By the time they had readied themselves, there was not much left on the floor; a bayonet, the odd battle bowler and several pieces of webbing lay unclaimed.
Mercy went through the webbing pockets pulling out spare ammunition and the odd grenade and redistributing them.
By the time they were fully and correctly attired, they felt whole again, each item adding a little to their fortitude.
When they were ready, Everson instinctively looked at his wristwatch. “Stand by,” he said, for no other reason than habit.
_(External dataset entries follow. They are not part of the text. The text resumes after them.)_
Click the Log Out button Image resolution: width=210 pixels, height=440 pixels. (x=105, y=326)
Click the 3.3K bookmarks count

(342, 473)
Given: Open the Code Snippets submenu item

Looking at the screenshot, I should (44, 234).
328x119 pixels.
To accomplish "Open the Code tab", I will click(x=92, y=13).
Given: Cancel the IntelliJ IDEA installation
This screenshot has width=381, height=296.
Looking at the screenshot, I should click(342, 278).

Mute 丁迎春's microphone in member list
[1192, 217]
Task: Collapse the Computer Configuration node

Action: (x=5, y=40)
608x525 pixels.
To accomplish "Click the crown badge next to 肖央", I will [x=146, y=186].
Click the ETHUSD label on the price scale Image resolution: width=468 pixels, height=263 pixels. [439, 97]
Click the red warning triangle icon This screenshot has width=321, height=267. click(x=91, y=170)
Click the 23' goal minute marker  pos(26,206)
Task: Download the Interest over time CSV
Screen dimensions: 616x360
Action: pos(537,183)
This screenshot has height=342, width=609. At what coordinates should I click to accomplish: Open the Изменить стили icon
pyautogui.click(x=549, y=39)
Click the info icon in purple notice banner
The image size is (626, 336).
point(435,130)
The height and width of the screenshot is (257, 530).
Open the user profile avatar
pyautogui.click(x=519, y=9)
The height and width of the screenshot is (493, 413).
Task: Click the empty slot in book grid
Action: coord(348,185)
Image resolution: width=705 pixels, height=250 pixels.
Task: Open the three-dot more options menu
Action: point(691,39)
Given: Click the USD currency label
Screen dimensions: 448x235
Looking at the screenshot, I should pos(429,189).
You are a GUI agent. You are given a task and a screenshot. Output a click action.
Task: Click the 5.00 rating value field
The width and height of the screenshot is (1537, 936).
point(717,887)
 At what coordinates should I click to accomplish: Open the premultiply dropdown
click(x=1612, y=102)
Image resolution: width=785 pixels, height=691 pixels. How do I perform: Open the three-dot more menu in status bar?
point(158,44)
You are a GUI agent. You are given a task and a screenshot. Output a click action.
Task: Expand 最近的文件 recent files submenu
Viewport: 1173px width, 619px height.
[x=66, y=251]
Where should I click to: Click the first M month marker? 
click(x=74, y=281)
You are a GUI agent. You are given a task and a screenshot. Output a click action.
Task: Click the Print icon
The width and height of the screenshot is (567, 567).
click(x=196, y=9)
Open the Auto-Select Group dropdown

Whatever they were about to face, they were as ready for it as they would ever be.
Atkins felt he could almost be back in the trenches, staring at the hated ladders, waiting for zero hour. He stood by the living door, through which they could hear chanting and carapace-beating. It began to recoil and open, shrivelling back towards the walls of the circular opening.
A breeze blew down the tunnel towards them, carrying on it the sound of massed chatts… and something else: the smell of blood and shit and cordite.
For a few seconds, the men hesitated, though not from any sense of wind-up or funk. Atkins and the others turned their eyes to Everson, who stepped forward to the van. If they were going to go ‘over the top,’ they would go when he gave the order and not before.
Instinctively, Everson put his whistle to his lips and blew. Holding his sword and drawing his pistol, he began to walk down the tunnel and his men followed.
IN THE CANYON, Sergeant Dixon balanced on a block of unstable scree and glared at the ruddy-faced Buckley, hunched over his precious wooden box of tricks by the metal wall, a hand cupped over one of the earphones clamped to his head.
They had tried repeatedly, at different times of the day, with the same result. Dixon shifted his weight. The rocks clattered under his feet.
Buckley turned and shot him a dirty look. “Shhh.”
Dixon glowered but bit his tongue.
The signalman finally pulled the earphones down around his neck, looked up at Dixon and shook his head.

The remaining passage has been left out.